Exercise materials:
::::::
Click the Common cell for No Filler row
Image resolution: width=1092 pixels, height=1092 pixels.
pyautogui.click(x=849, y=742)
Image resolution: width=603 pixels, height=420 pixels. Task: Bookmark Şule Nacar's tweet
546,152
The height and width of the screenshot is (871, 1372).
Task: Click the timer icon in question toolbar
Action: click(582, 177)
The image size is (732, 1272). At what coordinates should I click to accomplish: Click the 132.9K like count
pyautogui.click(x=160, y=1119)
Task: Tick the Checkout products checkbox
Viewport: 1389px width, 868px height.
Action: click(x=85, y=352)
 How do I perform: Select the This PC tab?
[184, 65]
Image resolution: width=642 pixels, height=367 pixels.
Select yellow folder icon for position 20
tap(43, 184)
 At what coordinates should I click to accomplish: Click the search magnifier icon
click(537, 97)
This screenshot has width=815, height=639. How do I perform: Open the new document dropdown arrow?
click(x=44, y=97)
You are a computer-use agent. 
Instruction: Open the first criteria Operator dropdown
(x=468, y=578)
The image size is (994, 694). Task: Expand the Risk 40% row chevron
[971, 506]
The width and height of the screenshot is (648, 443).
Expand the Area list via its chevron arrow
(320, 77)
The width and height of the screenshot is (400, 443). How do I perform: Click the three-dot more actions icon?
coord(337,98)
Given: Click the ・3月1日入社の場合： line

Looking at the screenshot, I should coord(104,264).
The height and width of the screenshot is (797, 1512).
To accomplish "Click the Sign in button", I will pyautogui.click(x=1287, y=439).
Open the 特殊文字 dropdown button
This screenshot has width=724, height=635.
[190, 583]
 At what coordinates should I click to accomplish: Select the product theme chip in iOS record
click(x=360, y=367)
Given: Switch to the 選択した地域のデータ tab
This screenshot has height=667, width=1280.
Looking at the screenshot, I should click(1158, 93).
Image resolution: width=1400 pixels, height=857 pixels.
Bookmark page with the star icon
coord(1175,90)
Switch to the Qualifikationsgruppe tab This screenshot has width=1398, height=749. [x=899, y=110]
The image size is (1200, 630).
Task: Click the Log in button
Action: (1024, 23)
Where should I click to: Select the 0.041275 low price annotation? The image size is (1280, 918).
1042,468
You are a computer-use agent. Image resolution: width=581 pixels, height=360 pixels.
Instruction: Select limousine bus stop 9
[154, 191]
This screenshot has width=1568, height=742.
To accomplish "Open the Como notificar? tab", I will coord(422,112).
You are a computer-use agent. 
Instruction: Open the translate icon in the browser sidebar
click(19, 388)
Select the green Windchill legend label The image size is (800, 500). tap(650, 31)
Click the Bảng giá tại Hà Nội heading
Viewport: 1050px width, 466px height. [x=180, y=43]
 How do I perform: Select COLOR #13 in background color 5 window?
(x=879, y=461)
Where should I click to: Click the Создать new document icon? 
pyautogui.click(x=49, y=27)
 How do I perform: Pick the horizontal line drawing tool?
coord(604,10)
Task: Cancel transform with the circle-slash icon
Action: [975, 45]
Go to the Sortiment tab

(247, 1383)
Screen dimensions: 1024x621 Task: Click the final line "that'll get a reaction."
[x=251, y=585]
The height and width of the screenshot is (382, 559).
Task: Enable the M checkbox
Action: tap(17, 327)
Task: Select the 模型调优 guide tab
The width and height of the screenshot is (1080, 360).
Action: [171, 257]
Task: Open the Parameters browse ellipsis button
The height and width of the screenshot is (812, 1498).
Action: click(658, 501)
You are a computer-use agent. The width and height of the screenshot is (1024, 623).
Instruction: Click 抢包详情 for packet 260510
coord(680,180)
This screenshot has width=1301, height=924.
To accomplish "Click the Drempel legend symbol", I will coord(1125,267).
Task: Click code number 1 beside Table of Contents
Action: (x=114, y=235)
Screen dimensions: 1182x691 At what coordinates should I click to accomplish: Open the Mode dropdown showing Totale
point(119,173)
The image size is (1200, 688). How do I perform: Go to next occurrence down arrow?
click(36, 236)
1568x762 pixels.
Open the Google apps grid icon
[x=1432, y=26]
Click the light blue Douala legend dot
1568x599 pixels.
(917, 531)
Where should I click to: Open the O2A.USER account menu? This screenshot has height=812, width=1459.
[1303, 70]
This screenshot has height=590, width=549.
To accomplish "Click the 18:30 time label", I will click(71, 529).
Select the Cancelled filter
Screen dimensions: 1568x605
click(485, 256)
::::::
Exercise details:
Rewrite every one of the records, changing "Screen dimensions" to "Display size" and keeping everything else the same.

Solution to this exercise:
Click the Common cell for No Filler row
Image resolution: width=1092 pixels, height=1092 pixels.
pyautogui.click(x=849, y=742)
Image resolution: width=603 pixels, height=420 pixels. Task: Bookmark Şule Nacar's tweet
546,152
The height and width of the screenshot is (871, 1372).
Task: Click the timer icon in question toolbar
Action: click(582, 177)
The image size is (732, 1272). At what coordinates should I click to accomplish: Click the 132.9K like count
pyautogui.click(x=160, y=1119)
Task: Tick the Checkout products checkbox
Viewport: 1389px width, 868px height.
Action: click(x=85, y=352)
 How do I perform: Select the This PC tab?
[184, 65]
Image resolution: width=642 pixels, height=367 pixels.
Select yellow folder icon for position 20
tap(43, 184)
 At what coordinates should I click to accomplish: Click the search magnifier icon
click(537, 97)
This screenshot has width=815, height=639. How do I perform: Open the new document dropdown arrow?
click(x=44, y=97)
You are a computer-use agent. 
Instruction: Open the first criteria Operator dropdown
(x=468, y=578)
The image size is (994, 694). Task: Expand the Risk 40% row chevron
[971, 506]
The width and height of the screenshot is (648, 443).
Expand the Area list via its chevron arrow
(320, 77)
The width and height of the screenshot is (400, 443). How do I perform: Click the three-dot more actions icon?
coord(337,98)
Given: Click the ・3月1日入社の場合： line

Looking at the screenshot, I should coord(104,264).
The height and width of the screenshot is (797, 1512).
To accomplish "Click the Sign in button", I will pyautogui.click(x=1287, y=439).
Open the 特殊文字 dropdown button
This screenshot has width=724, height=635.
[190, 583]
 At what coordinates should I click to accomplish: Select the product theme chip in iOS record
click(x=360, y=367)
Given: Switch to the 選択した地域のデータ tab
This screenshot has height=667, width=1280.
Looking at the screenshot, I should click(1158, 93).
Image resolution: width=1400 pixels, height=857 pixels.
Bookmark page with the star icon
coord(1175,90)
Switch to the Qualifikationsgruppe tab This screenshot has width=1398, height=749. [x=899, y=110]
The image size is (1200, 630).
Task: Click the Log in button
Action: (1024, 23)
Where should I click to: Select the 0.041275 low price annotation? The image size is (1280, 918).
1042,468
You are a computer-use agent. Image resolution: width=581 pixels, height=360 pixels.
Instruction: Select limousine bus stop 9
[154, 191]
This screenshot has width=1568, height=742.
To accomplish "Open the Como notificar? tab", I will coord(422,112).
You are a computer-use agent. 
Instruction: Open the translate icon in the browser sidebar
click(19, 388)
Select the green Windchill legend label The image size is (800, 500). tap(650, 31)
Click the Bảng giá tại Hà Nội heading
Viewport: 1050px width, 466px height. [x=180, y=43]
 How do I perform: Select COLOR #13 in background color 5 window?
(x=879, y=461)
Where should I click to: Click the Создать new document icon? 
pyautogui.click(x=49, y=27)
 How do I perform: Pick the horizontal line drawing tool?
coord(604,10)
Task: Cancel transform with the circle-slash icon
Action: [975, 45]
Go to the Sortiment tab

(247, 1383)
Display size: 1024x621 Task: Click the final line "that'll get a reaction."
[x=251, y=585]
The height and width of the screenshot is (382, 559).
Task: Enable the M checkbox
Action: tap(17, 327)
Task: Select the 模型调优 guide tab
The width and height of the screenshot is (1080, 360).
Action: [171, 257]
Task: Open the Parameters browse ellipsis button
The height and width of the screenshot is (812, 1498).
Action: click(658, 501)
You are a computer-use agent. The width and height of the screenshot is (1024, 623).
Instruction: Click 抢包详情 for packet 260510
coord(680,180)
This screenshot has width=1301, height=924.
To accomplish "Click the Drempel legend symbol", I will coord(1125,267).
Task: Click code number 1 beside Table of Contents
Action: (x=114, y=235)
Display size: 1182x691 At what coordinates should I click to accomplish: Open the Mode dropdown showing Totale
point(119,173)
The image size is (1200, 688). How do I perform: Go to next occurrence down arrow?
click(36, 236)
1568x762 pixels.
Open the Google apps grid icon
[x=1432, y=26]
Click the light blue Douala legend dot
1568x599 pixels.
(917, 531)
Where should I click to: Open the O2A.USER account menu? This screenshot has height=812, width=1459.
[1303, 70]
This screenshot has height=590, width=549.
To accomplish "Click the 18:30 time label", I will click(71, 529).
Select the Cancelled filter
Display size: 1568x605
click(485, 256)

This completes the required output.